── SOURCE RECORDS

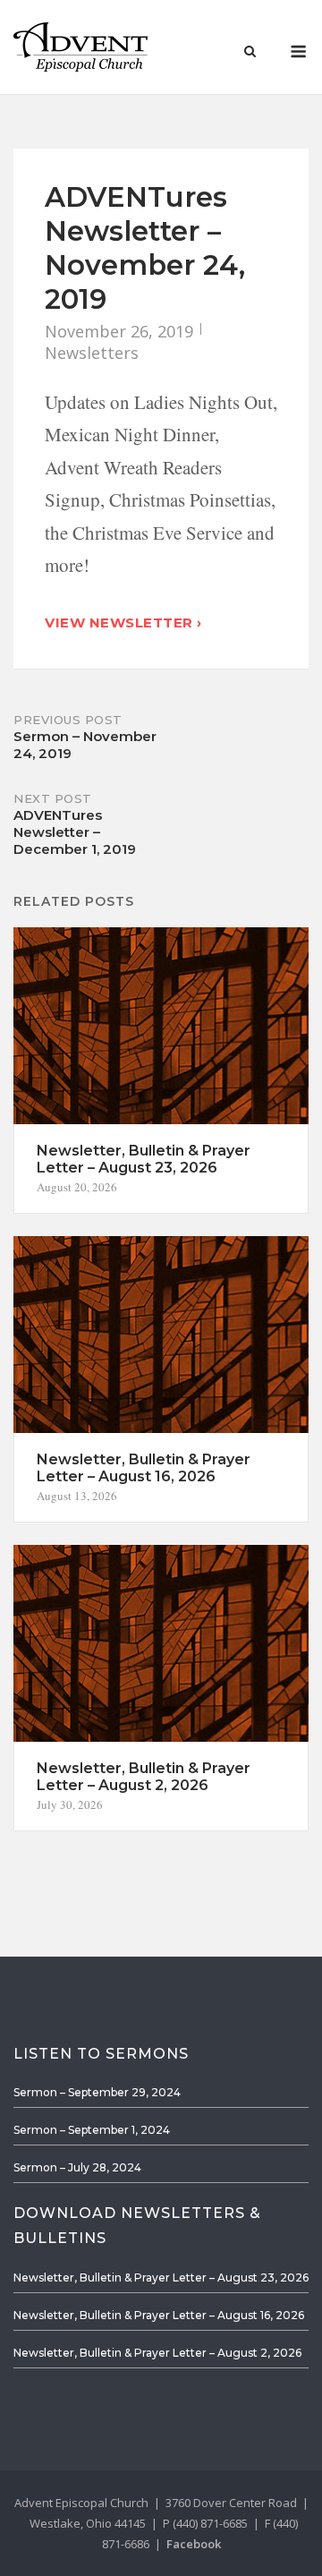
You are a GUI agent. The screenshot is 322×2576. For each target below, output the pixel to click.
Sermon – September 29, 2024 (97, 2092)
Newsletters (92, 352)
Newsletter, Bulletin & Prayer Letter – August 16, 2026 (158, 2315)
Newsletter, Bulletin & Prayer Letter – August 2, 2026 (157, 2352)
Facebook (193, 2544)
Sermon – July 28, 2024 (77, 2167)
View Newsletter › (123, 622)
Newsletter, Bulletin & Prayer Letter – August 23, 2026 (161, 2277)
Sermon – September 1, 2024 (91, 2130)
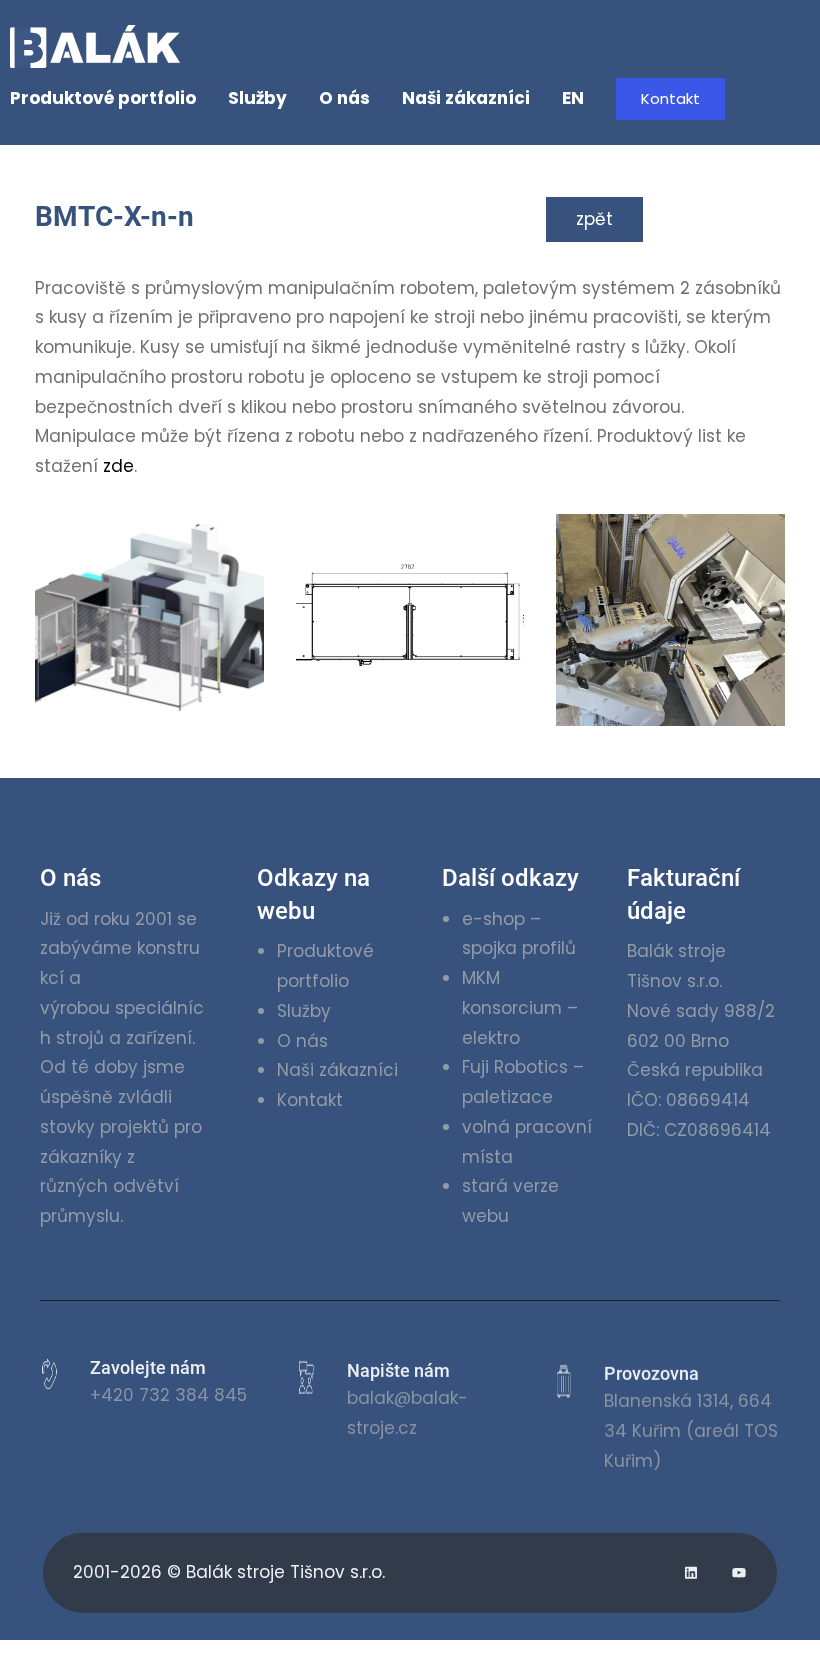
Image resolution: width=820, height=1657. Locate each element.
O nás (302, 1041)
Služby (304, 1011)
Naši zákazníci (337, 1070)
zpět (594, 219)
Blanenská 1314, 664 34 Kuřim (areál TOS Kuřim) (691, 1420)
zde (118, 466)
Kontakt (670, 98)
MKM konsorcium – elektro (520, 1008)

────

## ACTIVITY
In the listing above, the line with "zpět (594, 219)" starts the part to copy. Copy it through the last line exactly, with nothing else.

## SOLUTION TO THE PROBLEM
zpět (594, 219)
Blanenská 1314, 664 34 Kuřim (areál TOS Kuřim) (691, 1420)
zde (118, 466)
Kontakt (670, 98)
MKM konsorcium – elektro (520, 1008)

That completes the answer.